この言葉、最近よくメディア等で耳にするようになりました。
もともとは、東大大学院教授で社会学者の本田由紀氏が提唱した労働搾取構造を指します。
主に専門職などで、夢や目標に向かって愚直に働く若者が主な被害者。
尚、やりがい搾取は、以前より日本社会の闇として存在していたとされます。
主に、
- 飲食業・接客業
- 介護・福祉業
- 芸能、クリエイティブ
といった業界でよく起きるとされています。
やりがい搾取の過去の事例
十分な賃金を支払わず、従業員に過重労働をさせていた、某居酒屋チェーングループ。
有名な事例かもしれませんが、これはやりがい搾取の最も典型的な例と言えます。
- 『相手を幸せにした分だけ「ありがとう」が返ってくる。それを集めるために働くんですよ。」
- 「人間は食べ物がなくても、『感動』を食べるだけで生きていける。」
このような精神論を従業員に課して過労死するほど働かせていたとされます。
一時期、かなり世間を騒がせました。
なぜやりがい搾取されてしまうのか
やりがい搾取が起きてしまうのは、明らかに会社側の責任と言えます。
しかし、労働者側にも少なからずその原因があると言えるでしょう。
たとえば、
- 会社から「嫌ならやめればいい」と脅され、そのまま不安を抱えながらその職場で働き続けてしまう
- 「仕事自体は好きだから、少しくらいの無理は大丈夫」と目を瞑ってしまう
といったケースです。
また、仕事の悩みを気軽に相談できる人や評価してくれる人が周囲にいないということもよくあるようです。

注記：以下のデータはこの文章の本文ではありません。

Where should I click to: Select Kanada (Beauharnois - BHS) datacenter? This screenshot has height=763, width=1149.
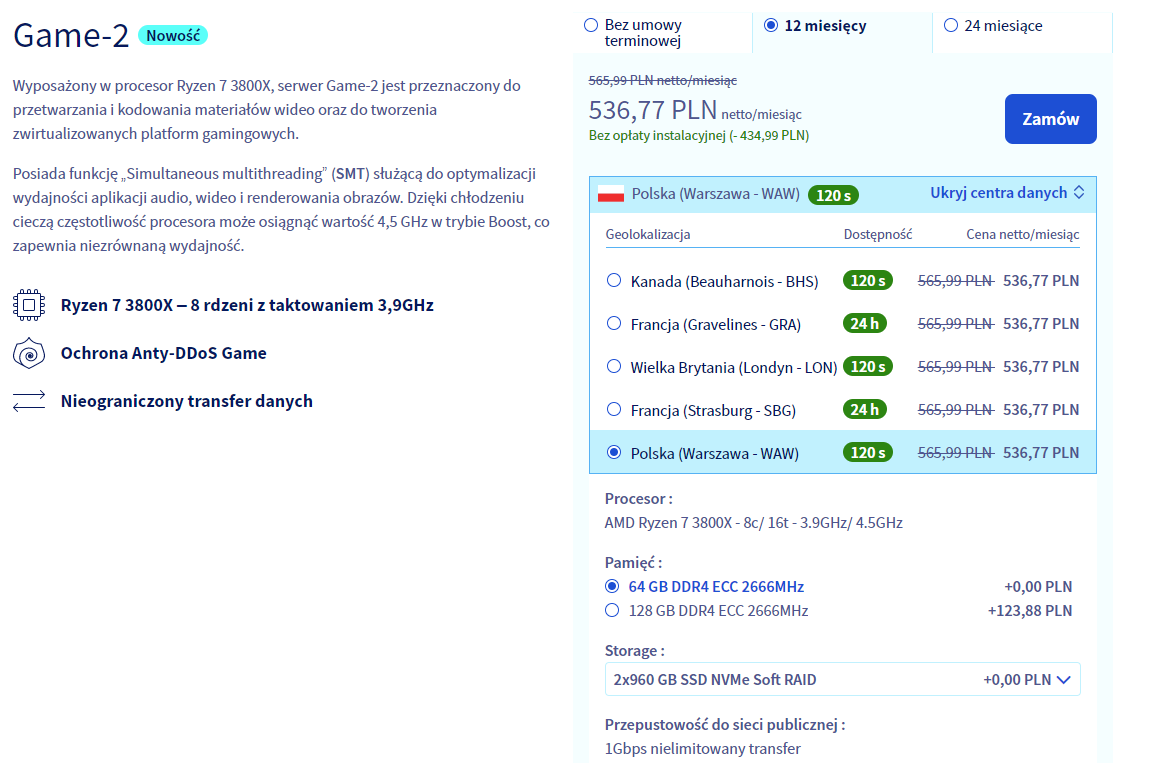click(614, 281)
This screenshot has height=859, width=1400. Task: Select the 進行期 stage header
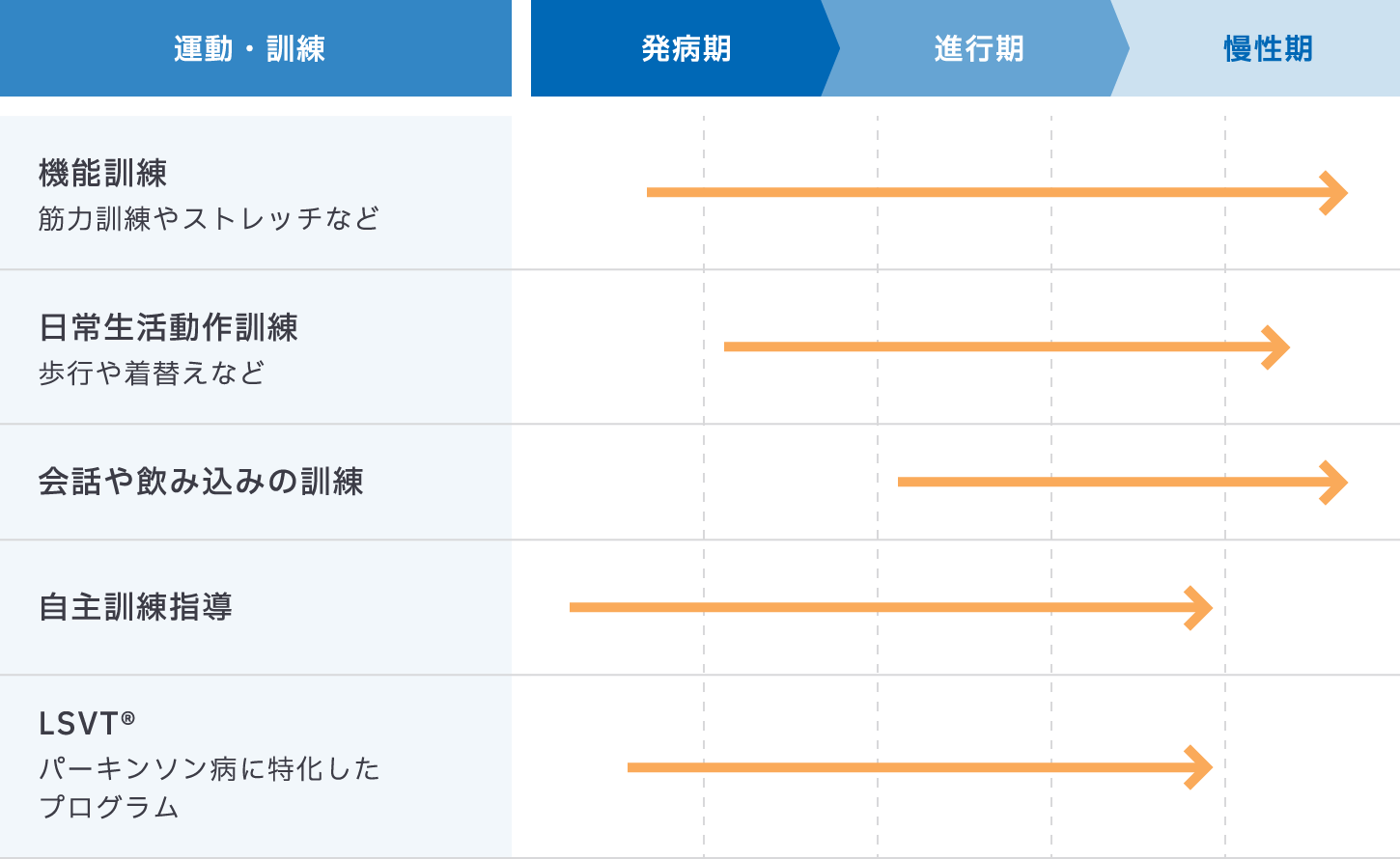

そして、勝手に「世の中そんなもんだろう」と思い込んでしまっているために搾取されてしまうのです。
やりがい搾取されないための心構え
それでは、労働者として悪質な企業にやりがい搾取されないために持っておくべき心構えをいくつか紹介します。
1. 労働者としての権利、利益をしっかり主張する
やりがい搾取されないためには、何よりも労働者としての権利、利益を守ろうとする心構えが必要です。
たとえば、
- 有休などの「休む権利」
- 業務時間外は上司の指示を受けない「つながらない権利」
- 残業代をしっかりもらう権利
その他にも、待遇は妥当なものか、自分自身でしっかり見極めましょう。
それらの権利や利益が大きく侵害されていると気づいたら、周りの目を気にすることなくしっかり主張すること、異議を唱えることが大切です。
2. もしもの時の対処策を持っておく
労働者としての権利、利益を主張するために法知識や対処策を持っておくことも大切です。
- 何が、どこまで許されるのか
- どんな状況下で権利や利益が侵害されてしまうのか
これは、ある程度労働関連の法律を知っておかないと疑問すら持てません。
また、どこの、誰に相談するべきかも、知識として持っておきたいものです。
3. しっかり休む
やりがい搾取されてしまう人の特徴として、過重労働によって心身がひどく疲労し、正常な判断ができなくなっていることが挙げられます。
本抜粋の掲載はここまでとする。